▶ [Exercise description]: Below are some records. Print exactly the lines between the one holding "RSS (892, 1248)" and the one holding "You are a GUI agent. The screenshot is 120×2576.", inclusive, and nothing else.

▶ [Input data]:

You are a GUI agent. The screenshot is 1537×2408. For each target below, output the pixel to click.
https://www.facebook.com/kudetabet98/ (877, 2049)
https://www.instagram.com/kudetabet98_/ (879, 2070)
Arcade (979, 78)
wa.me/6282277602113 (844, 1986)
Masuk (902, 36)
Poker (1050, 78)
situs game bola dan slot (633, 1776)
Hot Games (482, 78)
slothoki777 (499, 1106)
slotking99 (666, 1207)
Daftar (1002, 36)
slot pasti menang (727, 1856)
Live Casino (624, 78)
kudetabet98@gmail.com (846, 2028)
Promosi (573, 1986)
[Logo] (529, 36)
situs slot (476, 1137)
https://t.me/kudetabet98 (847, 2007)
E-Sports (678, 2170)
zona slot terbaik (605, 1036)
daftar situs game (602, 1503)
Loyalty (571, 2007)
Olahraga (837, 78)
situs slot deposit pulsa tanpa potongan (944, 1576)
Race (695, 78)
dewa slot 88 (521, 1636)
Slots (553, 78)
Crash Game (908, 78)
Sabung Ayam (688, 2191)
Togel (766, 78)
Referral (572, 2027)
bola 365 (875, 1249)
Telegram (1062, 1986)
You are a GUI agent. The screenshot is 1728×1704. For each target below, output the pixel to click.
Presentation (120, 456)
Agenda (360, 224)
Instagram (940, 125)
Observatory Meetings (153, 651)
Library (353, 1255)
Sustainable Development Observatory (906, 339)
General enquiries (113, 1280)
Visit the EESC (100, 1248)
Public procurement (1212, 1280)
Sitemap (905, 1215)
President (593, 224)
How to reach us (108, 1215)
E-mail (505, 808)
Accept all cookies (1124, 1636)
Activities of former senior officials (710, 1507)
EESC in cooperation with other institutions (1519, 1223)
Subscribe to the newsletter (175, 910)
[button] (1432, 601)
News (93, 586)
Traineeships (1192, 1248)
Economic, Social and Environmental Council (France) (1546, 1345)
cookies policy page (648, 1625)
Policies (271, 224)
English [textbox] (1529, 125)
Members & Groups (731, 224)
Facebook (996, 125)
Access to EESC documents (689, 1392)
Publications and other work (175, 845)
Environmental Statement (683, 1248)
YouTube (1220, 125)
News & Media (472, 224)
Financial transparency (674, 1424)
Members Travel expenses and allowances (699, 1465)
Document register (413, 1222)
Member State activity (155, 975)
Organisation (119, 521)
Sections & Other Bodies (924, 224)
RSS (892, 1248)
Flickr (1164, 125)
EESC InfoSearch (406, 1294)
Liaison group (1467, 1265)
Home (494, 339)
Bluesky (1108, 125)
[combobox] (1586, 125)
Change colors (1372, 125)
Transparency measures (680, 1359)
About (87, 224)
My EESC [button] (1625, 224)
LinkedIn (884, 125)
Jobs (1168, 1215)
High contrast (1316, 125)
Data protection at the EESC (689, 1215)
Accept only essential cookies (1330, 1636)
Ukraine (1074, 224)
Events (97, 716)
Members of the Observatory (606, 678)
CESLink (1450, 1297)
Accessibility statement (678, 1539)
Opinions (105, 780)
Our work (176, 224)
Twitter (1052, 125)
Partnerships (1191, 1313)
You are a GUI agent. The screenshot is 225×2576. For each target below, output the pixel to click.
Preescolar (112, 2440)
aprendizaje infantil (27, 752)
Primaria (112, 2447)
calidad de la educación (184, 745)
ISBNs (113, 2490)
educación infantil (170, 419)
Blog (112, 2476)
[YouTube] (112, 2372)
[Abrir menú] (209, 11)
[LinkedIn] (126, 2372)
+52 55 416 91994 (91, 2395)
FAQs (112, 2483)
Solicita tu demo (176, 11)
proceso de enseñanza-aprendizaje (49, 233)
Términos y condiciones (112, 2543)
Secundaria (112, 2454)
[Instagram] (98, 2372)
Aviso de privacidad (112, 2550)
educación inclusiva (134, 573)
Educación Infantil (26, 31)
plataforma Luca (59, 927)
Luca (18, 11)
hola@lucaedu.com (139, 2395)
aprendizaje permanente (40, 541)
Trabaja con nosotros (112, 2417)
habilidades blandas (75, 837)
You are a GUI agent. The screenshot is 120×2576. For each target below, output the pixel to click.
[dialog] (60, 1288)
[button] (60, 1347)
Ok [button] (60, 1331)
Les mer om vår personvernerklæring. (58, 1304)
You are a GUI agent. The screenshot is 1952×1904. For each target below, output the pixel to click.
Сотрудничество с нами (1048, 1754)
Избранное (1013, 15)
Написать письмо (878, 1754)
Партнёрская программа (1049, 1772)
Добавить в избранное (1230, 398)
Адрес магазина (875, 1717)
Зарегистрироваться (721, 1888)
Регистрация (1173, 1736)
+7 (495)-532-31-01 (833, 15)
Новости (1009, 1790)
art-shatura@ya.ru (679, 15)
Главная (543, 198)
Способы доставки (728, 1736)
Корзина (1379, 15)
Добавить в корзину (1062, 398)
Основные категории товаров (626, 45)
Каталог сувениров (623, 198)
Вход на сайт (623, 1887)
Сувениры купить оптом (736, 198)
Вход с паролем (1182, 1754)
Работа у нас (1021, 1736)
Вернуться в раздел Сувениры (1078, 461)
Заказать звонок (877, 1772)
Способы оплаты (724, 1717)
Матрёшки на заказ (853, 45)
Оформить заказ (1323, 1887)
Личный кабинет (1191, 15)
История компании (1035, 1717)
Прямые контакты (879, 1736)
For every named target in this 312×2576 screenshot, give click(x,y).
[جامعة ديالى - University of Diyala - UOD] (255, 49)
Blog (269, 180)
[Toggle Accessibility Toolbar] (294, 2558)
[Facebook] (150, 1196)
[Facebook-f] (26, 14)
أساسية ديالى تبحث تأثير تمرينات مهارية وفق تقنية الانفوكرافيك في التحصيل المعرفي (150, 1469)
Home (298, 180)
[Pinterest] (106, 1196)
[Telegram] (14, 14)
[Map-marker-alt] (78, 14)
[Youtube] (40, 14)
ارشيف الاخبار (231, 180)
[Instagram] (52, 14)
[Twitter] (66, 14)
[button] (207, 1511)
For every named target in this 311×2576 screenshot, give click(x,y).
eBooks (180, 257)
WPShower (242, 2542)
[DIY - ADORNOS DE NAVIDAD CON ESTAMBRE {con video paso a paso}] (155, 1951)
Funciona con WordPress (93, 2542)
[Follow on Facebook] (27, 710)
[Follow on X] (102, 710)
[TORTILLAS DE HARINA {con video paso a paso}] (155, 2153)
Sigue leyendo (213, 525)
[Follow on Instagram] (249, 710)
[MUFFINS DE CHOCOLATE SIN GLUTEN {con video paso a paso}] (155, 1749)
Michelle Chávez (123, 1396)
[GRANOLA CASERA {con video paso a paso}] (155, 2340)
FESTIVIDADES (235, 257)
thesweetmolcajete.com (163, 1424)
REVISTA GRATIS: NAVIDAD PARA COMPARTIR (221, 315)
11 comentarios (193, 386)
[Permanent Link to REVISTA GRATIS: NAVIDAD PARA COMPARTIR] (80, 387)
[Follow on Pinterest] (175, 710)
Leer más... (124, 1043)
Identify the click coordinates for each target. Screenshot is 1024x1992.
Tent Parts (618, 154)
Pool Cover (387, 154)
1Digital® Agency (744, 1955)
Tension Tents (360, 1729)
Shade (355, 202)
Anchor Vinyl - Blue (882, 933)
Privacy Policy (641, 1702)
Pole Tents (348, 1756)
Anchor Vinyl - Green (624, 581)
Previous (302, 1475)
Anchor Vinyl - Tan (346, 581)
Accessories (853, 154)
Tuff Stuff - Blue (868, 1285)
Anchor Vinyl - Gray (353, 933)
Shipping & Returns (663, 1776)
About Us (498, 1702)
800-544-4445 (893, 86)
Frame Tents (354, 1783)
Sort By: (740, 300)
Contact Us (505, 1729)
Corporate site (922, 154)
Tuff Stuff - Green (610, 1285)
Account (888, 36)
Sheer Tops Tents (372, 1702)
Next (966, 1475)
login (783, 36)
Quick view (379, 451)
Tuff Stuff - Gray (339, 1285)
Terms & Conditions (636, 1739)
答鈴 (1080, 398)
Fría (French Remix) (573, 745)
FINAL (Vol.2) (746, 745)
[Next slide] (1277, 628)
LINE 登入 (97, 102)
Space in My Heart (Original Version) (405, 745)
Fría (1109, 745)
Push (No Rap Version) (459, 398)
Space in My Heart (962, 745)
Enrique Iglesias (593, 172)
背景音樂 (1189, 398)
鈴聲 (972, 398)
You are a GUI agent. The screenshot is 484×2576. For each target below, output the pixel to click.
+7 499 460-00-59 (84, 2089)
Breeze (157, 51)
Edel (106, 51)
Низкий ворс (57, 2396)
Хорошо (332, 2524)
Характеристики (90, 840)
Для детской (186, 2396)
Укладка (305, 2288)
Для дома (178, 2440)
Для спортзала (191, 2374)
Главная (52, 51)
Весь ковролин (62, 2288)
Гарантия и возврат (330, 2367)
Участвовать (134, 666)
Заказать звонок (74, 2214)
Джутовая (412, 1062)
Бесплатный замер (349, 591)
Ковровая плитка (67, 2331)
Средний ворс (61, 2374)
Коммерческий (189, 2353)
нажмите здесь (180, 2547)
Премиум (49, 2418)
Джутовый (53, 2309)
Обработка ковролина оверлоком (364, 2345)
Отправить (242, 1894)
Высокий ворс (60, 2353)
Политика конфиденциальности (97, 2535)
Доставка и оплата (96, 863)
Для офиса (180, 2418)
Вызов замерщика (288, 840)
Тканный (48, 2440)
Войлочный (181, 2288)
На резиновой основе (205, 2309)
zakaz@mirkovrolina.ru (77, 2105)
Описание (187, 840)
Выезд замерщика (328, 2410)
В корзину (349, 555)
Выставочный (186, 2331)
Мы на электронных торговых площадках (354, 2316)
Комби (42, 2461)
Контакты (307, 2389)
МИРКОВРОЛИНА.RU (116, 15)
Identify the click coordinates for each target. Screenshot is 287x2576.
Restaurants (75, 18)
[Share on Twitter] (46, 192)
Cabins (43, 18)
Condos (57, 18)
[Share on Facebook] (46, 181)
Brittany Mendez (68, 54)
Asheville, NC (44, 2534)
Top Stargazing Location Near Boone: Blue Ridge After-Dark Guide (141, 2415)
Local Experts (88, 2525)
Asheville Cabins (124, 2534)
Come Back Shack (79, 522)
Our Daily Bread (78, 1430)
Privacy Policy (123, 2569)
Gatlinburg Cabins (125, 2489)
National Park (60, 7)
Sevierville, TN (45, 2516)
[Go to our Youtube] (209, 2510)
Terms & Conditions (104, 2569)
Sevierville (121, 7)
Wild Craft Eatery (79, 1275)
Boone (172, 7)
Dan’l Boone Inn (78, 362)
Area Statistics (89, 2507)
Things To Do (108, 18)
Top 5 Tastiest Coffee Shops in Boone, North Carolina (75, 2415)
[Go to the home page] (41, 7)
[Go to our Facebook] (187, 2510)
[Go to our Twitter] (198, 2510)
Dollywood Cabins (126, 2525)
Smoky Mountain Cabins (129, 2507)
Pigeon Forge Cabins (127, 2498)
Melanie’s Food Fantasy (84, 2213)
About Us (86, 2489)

▶ [Response for this exercise]:
RSS (892, 1248)
Flickr (1164, 125)
EESC InfoSearch (406, 1294)
Liaison group (1467, 1265)
Home (494, 339)
Bluesky (1108, 125)
[combobox] (1586, 125)
Change colors (1372, 125)
Transparency measures (680, 1359)
About (87, 224)
My EESC [button] (1625, 224)
LinkedIn (884, 125)
Jobs (1168, 1215)
High contrast (1316, 125)
Data protection at the EESC (689, 1215)
Accept only essential cookies (1330, 1636)
Ukraine (1074, 224)
Events (97, 716)
Members of the Observatory (606, 678)
CESLink (1450, 1297)
Accessibility statement (678, 1539)
Opinions (105, 780)
Our work (176, 224)
Twitter (1052, 125)
Partnerships (1191, 1313)
You are a GUI agent. The screenshot is 225×2576. For each target below, output the pixel to click.
Preescolar (112, 2440)
aprendizaje infantil (27, 752)
Primaria (112, 2447)
calidad de la educación (184, 745)
ISBNs (113, 2490)
educación infantil (170, 419)
Blog (112, 2476)
[YouTube] (112, 2372)
[Abrir menú] (209, 11)
[LinkedIn] (126, 2372)
+52 55 416 91994 (91, 2395)
FAQs (112, 2483)
Solicita tu demo (176, 11)
proceso de enseñanza-aprendizaje (49, 233)
Términos y condiciones (112, 2543)
Secundaria (112, 2454)
[Instagram] (98, 2372)
Aviso de privacidad (112, 2550)
educación inclusiva (134, 573)
Educación Infantil (26, 31)
plataforma Luca (59, 927)
Luca (18, 11)
hola@lucaedu.com (139, 2395)
aprendizaje permanente (40, 541)
Trabaja con nosotros (112, 2417)
habilidades blandas (75, 837)
You are a GUI agent. The screenshot is 120×2576. For each target below, output the pixel to click.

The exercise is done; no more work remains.